From 11 group projects, we managed to select four winners:
Everything for Sale, Art for Sale, by the group Brothers and Sisters, will “sell” three things on a mobile cart throughout Ulaanbaatar — fresh air collected from the countryside into bags, the sound of silence on CDs, and livestock bones, which will address the different types of pollution in the city.
Our Streets are Our Home, with lead artist R. Chinzorig and group members Ts. Bilguun, L. Ganbold and Ts. Tserenpil will create a one day happening on their street, located in the Ger District where one of the artists resides.
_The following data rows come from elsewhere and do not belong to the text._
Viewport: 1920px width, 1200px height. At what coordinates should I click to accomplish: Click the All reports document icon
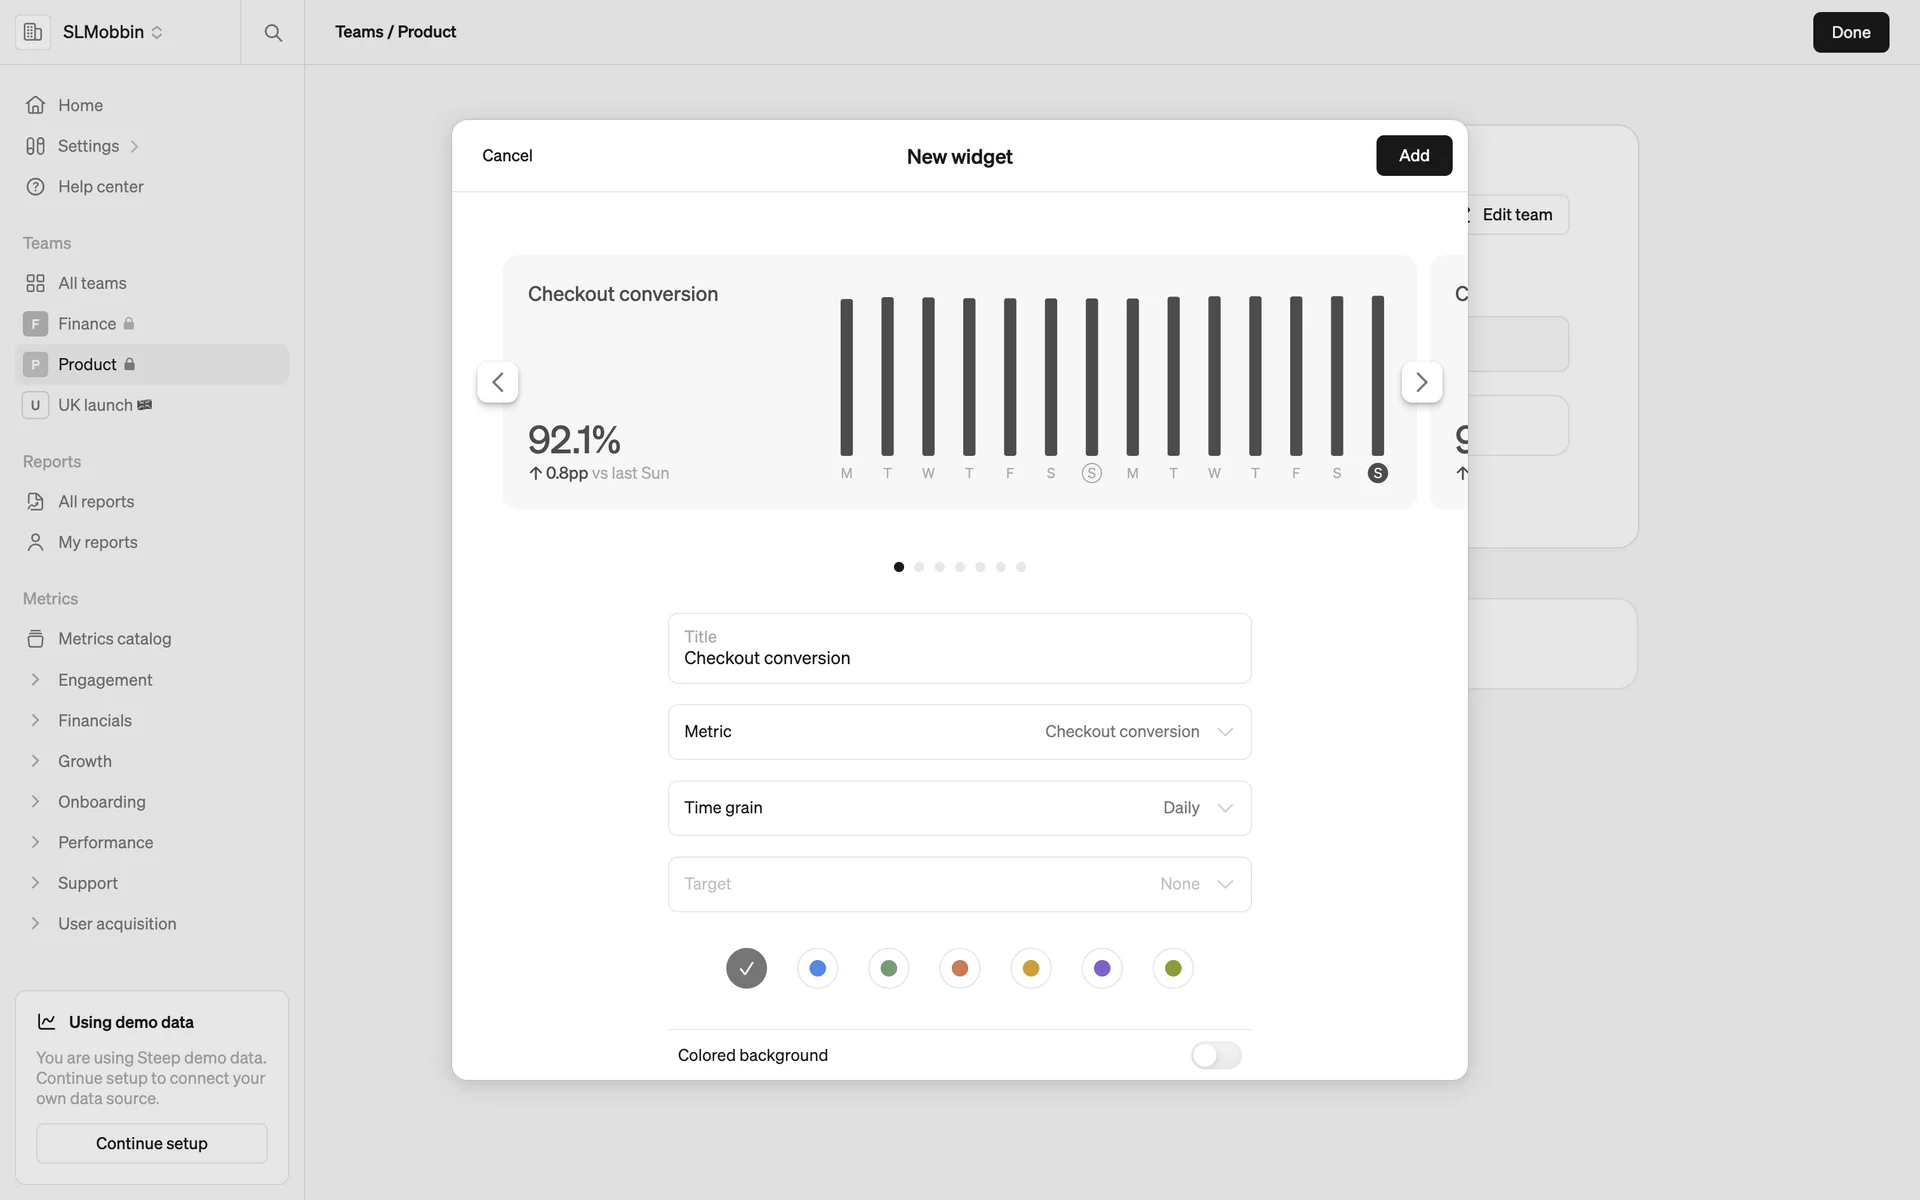click(x=35, y=502)
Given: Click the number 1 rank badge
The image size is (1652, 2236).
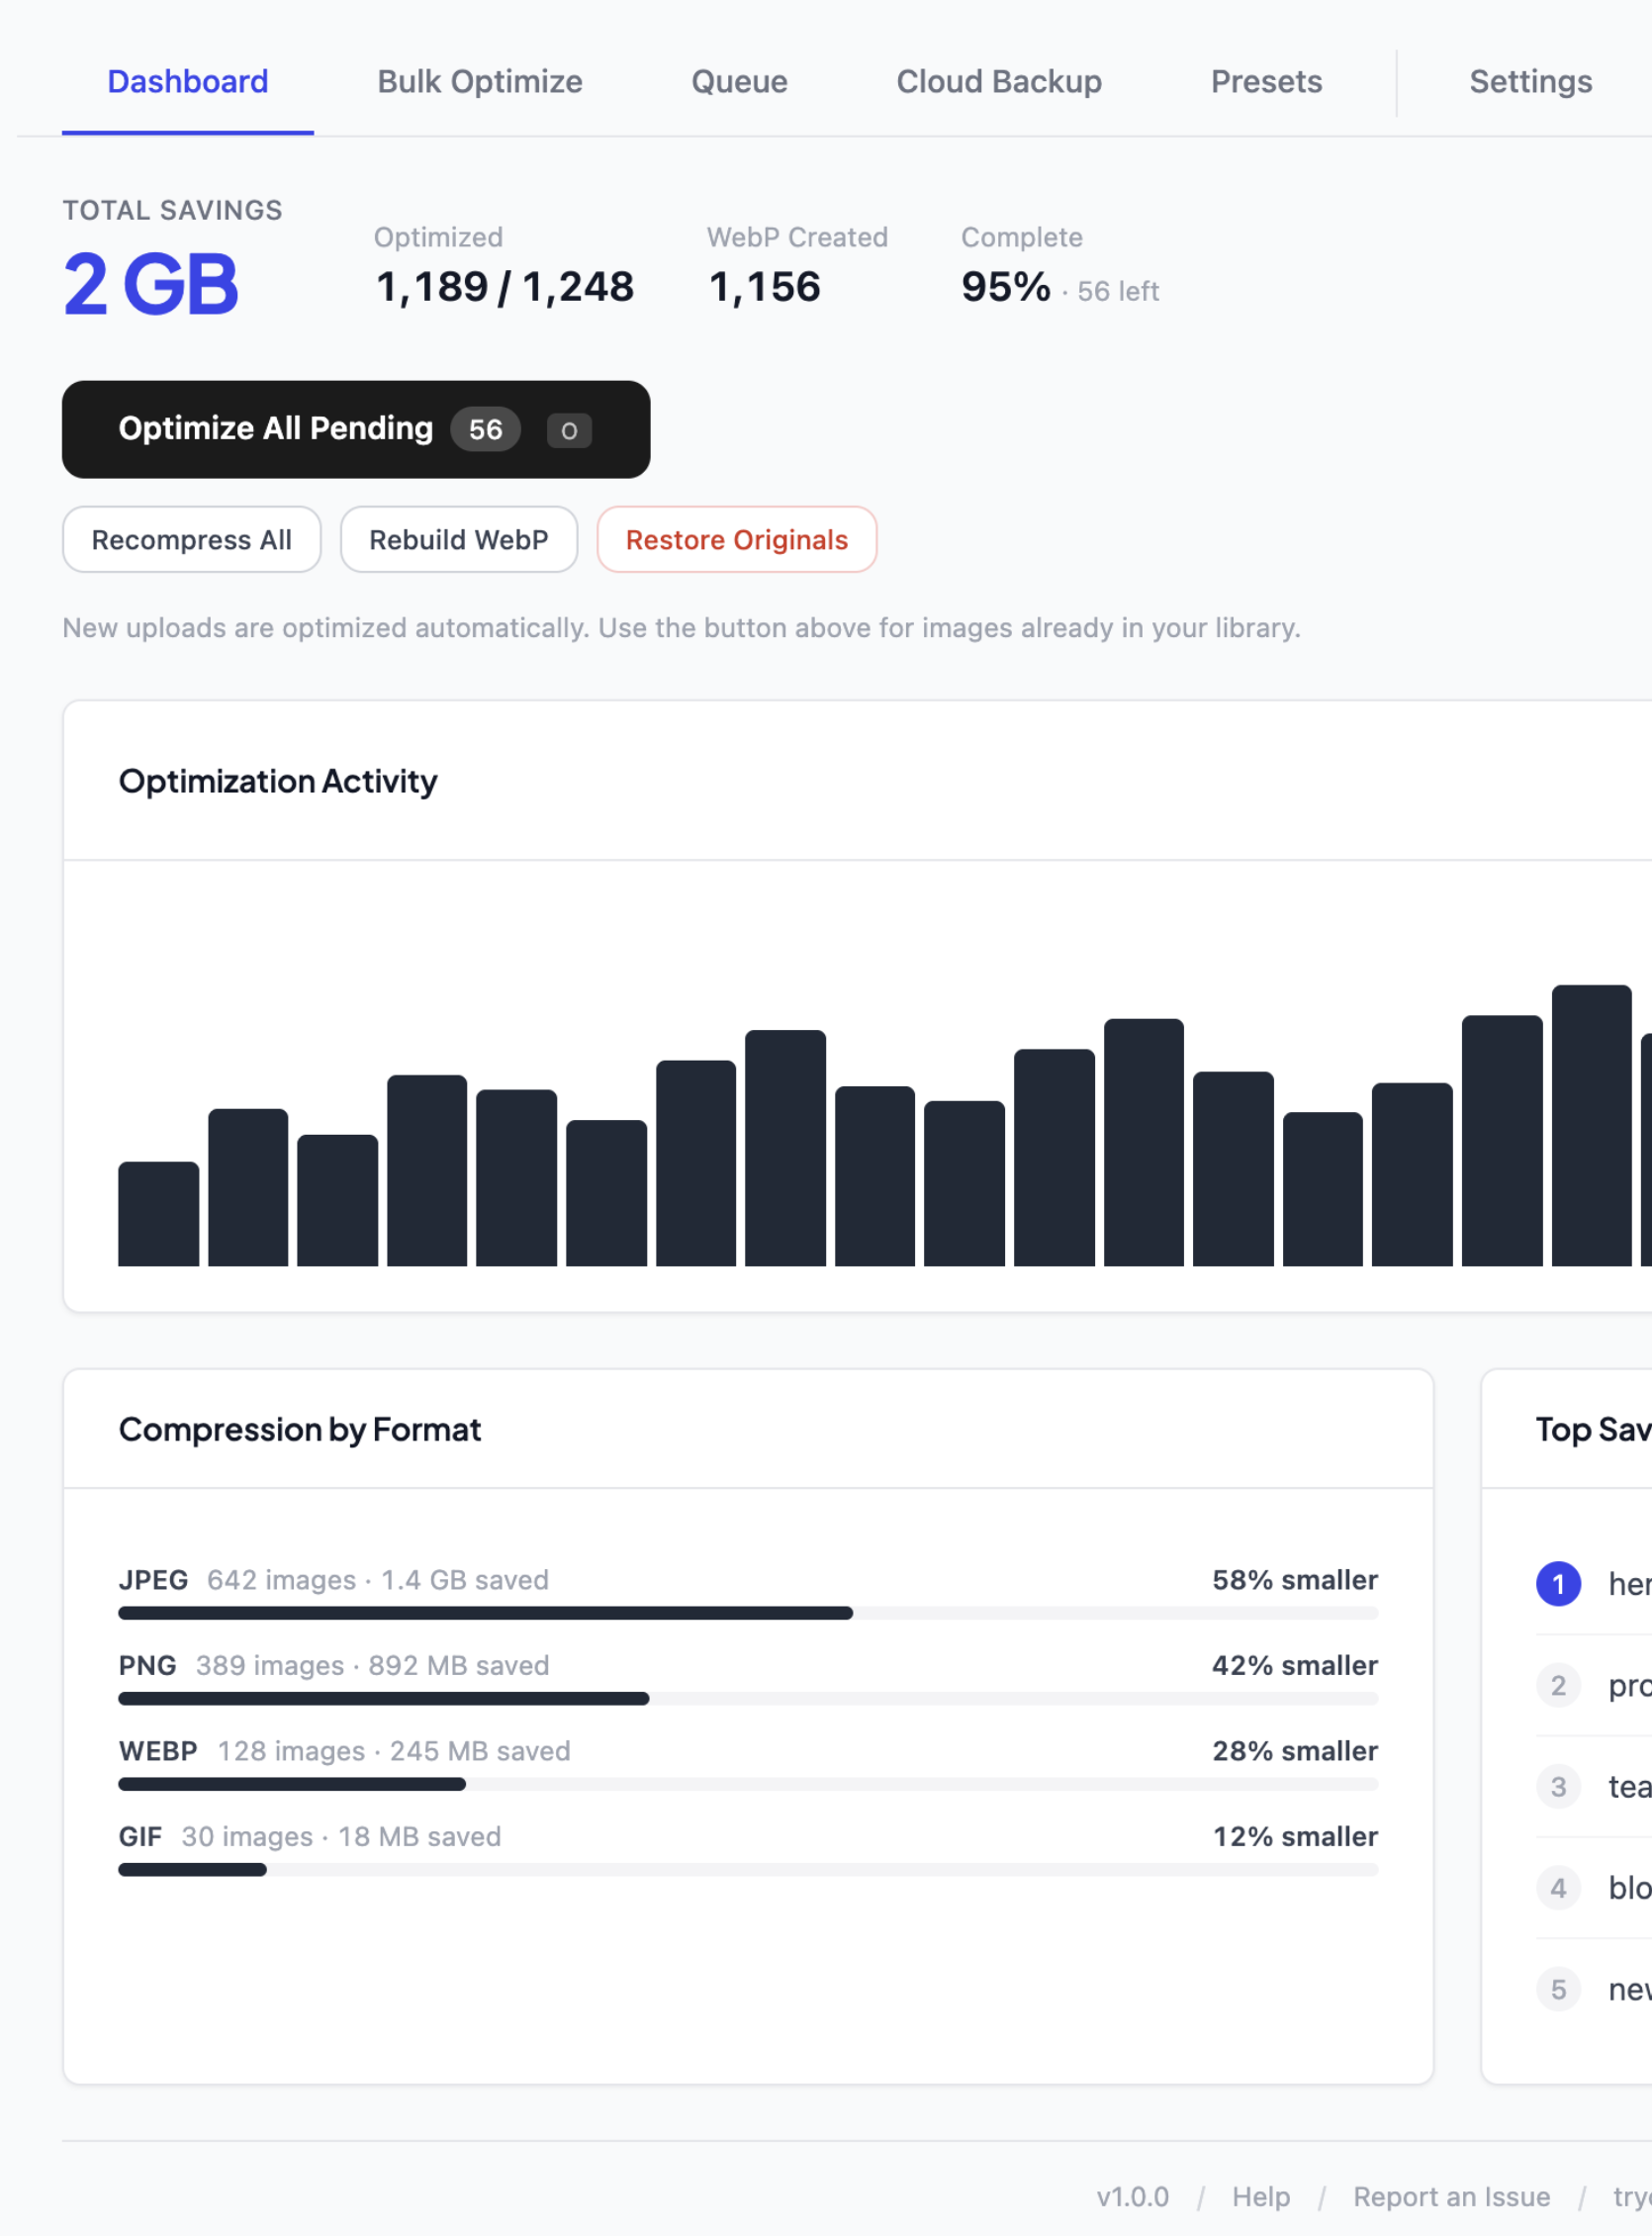Looking at the screenshot, I should tap(1557, 1583).
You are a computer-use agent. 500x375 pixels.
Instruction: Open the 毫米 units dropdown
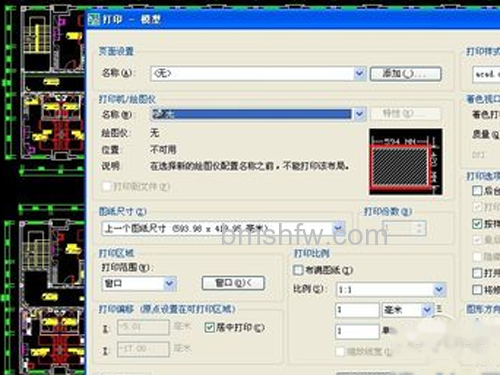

Curtains will be hung with color houses painted on them, and wire sculptures of gers will hang from utility poles, creating an environment for interactive art and services from their local neighborhood such as hairdressing, wifi station, tea drinking and childrens’ mural painting.
To The Origin, with T. Enkhbold and B. Mandukhai, where they will travel in the city to the countryside, living in a ger alongside a herder family. They will bring a nomadic exhibition to countryside families and mark points along the way using geolocation, confronting ideas of distance, changing tradition and changing lifestyles.
Art Boortsog, by S. Ganzug and B. Enerel. Art Boortsog will travel to three different locations in Ulaanbaatar — to a landfill site where families live, to a ger district, and to the center of the city. Ganzug and Enerel will make traditional Mongolian biscuits in whatever shape people at the site request. While they are making these biscuits, they will engage with people on conversations in art, sustainability, hunger and economic conditions. Feeding the stomach and feeding the mind is their project goal.
A huge thanks to all the participants and panelists…it was amazing to have so many good projects in competition with each other. Excited to see what emerges from the micro-grant projects!